The bill would allow the FDA to rely on industry-funded expert panels to approve new food chemicals for immediate use, and would establish federal preemption over state food safety laws like California’s Food Safety Act. In other words, this legislation would strip states of their right to protect consumers and allow new food chemicals — including those linked to cancer — to enter the food supply with no federal government review.
What’s Going on Behind the Scenes?
“This extreme preemption language will hurt consumers but serves as a major win for big food companies, which last year launched a multimillion dollar effort to broadly preempt state safety and labeling laws,” says Sarah Sorscher, J.D., M.P.H., Director of Regulatory Affairs at the Center for Science in the Public Interest (CSPI)2.

For the Environmental Working Group, a vocal critic of the new legislation, these modifications solidify the weaknesses in a system already riddled with loopholes. By reducing the amount of information food companies must provide to the FDA to prove a new additive’s safety, the FRESH Act just makes it easier for the food industry to sell us potentially harmful ingredients.
“I did not think it was possible to make our food system even weaker, but this proposal does it,” says Melanie Benesh, the Environmental Working Group’s vice president for government affairs3. “Blocking state action and further weakening FDA review of chemicals is the food industry’s dream come true: no state regulation, no federal regulation, no problem.”
What Does the Act Entail?
The proposed FRESH Act would amend the existing Federal Food, Drug, And Cosmetic act in three major ways.
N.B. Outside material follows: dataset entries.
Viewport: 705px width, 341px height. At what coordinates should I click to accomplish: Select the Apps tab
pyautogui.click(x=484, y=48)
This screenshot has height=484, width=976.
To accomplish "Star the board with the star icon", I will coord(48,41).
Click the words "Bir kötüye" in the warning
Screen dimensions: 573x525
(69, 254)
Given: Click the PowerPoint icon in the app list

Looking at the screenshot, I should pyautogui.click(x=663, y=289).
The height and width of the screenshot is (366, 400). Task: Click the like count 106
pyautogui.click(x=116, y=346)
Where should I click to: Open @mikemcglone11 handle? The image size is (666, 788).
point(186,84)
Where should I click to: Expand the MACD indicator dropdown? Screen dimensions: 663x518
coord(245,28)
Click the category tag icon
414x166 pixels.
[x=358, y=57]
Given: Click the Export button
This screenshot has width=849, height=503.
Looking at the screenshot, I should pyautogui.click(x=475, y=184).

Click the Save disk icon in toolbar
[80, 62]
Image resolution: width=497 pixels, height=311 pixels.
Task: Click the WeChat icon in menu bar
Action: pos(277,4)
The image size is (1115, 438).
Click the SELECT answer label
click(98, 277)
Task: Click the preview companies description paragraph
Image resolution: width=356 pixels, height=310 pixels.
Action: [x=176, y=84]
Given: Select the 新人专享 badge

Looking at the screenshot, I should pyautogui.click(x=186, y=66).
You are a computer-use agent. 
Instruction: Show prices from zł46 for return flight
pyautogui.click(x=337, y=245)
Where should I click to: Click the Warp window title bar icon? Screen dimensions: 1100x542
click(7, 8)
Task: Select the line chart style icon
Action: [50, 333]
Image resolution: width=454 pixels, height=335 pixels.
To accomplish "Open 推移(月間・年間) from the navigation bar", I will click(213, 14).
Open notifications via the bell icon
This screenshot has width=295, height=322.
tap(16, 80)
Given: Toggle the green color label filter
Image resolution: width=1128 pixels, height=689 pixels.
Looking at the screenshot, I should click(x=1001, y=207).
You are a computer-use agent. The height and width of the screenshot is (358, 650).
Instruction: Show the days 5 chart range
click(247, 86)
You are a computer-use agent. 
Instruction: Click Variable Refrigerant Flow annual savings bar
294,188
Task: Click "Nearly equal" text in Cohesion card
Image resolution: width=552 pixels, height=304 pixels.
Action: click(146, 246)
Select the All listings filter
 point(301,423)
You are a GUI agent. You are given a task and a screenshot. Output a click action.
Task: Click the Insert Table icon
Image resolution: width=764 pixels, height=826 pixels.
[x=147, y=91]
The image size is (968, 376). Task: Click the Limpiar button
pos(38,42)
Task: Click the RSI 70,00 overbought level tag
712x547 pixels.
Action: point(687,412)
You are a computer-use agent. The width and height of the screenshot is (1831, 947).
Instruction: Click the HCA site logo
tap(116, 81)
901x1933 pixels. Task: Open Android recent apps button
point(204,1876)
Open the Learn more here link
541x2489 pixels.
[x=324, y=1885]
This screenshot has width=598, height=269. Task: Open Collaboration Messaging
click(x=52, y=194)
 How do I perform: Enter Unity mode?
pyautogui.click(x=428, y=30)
First, it would introduce a new category of “common food ingredients” including things that would have been ordinarily consumed or sold as food before 1958. This category will encompass fruits, vegetables, meat, nuts, legumes, milk from lactating animals, and traditional bacterial cultures, but also certain additives like emulsifiers, stabilizers, and preservatives.
For critics, this proposal could pave the way for loopholes that exempt historically acceptable additives from oversight, even if modern toxicological evaluation shows that they are not as safe as we have been led to believe. Butylated hydroxyanisole, for example, is an antioxidant first synthesized in the late 1940s that has since been described as “reasonably anticipated to be a human carcinogen” by the National Institute of Health’s National Toxicology Program. It currently features on the FDA’s Generally Recognized as Safe (GRAS) list4.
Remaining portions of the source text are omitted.